AARP Hearing Center
Air travelers going through airport security may face longer-than-usual wait times in the coming weeks just as America is hitting peak spring break season.
Transportation Security Administration (TSA) officers have been working without pay since Feb. 14, after funding for the Department of Homeland Security (DHS) lapsed, causing staffing shortages. The effects of those shortages began to show on March 8, as air travelers in Houston and New Orleans reported waiting in line for hours. At one point, the estimated wait time at the standard security checkpoint at William P. Hobby Airport in Houston was three hours, according to the Associated Press (AP) and NBC News, among other sources.
Long waits continued into this week, according to the TSA, “causing missed flights and massive delays during peak travel,” said Lauren Bis, deputy assistant secretary for public affairs at the DHS, in a written statement March 10.

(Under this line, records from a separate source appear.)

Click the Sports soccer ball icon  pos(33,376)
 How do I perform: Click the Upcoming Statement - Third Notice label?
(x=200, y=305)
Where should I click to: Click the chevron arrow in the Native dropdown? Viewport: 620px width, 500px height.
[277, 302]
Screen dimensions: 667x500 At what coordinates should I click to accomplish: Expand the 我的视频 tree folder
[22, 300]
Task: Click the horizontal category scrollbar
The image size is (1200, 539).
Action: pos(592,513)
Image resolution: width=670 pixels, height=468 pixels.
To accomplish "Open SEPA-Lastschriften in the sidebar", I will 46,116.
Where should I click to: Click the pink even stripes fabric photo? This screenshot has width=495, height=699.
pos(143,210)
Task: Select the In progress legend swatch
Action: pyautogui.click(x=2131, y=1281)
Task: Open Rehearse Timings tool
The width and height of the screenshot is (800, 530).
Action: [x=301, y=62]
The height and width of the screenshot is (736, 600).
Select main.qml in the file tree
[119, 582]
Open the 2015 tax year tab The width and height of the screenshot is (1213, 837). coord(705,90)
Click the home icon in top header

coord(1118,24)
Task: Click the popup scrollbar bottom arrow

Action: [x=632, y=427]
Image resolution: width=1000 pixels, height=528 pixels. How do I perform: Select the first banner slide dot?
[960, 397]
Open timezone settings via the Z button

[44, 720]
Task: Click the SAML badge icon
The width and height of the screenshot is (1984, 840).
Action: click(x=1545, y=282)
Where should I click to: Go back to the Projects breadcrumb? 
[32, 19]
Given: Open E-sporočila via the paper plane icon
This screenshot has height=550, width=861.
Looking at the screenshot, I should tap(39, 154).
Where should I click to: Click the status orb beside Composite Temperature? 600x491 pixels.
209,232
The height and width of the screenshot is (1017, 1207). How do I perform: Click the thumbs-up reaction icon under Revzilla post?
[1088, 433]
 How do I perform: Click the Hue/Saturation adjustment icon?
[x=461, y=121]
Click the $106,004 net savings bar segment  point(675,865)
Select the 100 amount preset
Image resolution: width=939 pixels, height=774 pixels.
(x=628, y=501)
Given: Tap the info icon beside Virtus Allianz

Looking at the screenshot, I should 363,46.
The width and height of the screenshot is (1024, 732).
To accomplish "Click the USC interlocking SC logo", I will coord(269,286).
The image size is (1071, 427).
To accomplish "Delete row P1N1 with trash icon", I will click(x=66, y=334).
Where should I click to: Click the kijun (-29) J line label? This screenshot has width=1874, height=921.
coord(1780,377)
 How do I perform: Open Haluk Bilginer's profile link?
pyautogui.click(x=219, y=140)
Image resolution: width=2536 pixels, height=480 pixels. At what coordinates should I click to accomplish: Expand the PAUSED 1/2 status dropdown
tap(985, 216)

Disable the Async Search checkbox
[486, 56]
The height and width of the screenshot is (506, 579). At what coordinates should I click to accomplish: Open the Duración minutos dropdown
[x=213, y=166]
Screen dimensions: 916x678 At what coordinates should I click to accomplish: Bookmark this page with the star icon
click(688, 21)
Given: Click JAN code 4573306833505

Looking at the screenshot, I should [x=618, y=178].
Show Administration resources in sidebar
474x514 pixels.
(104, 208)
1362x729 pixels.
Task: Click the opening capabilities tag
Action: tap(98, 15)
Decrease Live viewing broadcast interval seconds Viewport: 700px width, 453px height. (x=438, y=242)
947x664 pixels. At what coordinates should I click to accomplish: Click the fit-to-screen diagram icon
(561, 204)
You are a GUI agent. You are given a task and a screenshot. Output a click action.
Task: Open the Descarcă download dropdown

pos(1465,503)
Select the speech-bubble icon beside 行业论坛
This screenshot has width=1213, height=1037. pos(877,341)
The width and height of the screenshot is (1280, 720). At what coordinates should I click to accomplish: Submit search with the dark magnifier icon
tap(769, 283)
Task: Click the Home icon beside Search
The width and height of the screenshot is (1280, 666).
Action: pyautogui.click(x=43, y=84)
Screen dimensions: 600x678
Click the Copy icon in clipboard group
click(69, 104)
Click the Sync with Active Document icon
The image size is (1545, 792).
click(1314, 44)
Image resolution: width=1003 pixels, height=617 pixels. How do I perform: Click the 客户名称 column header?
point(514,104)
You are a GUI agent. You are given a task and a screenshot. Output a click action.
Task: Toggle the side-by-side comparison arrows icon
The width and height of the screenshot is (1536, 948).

Forty-nine percent of respondents in the AARP 2026 Travel Trends survey conducted Nov. 11 to Dec. 15, 2025, plan to travel domestically by airplane in 2026. And 14 percent of respondents were already voicing concern about getting through airport security.
Why TSA lines are so long right now
Unlike last fall’s 43-day government shutdown, which was the longest in U.S. history, these closures are targeted to agencies under the DHS umbrella, including U.S. Immigration and Customs Enforcement, U.S. Customs and Border Protection and the TSA, the AP reported.
The last shutdown ended after a shortage of air traffic controllers — who were working without pay — caused widespread flight delays and cancellations. Air traffic controllers are paid by the Federal Aviation Administration (FAA), not the DHS, so their paychecks continue during this shutdown.
TSA’s 50,000 officers received partial paychecks last month. The first full missed paycheck would be this week, which could lead to “financial hardship, absences and crippling staffing shortages,” Bis said.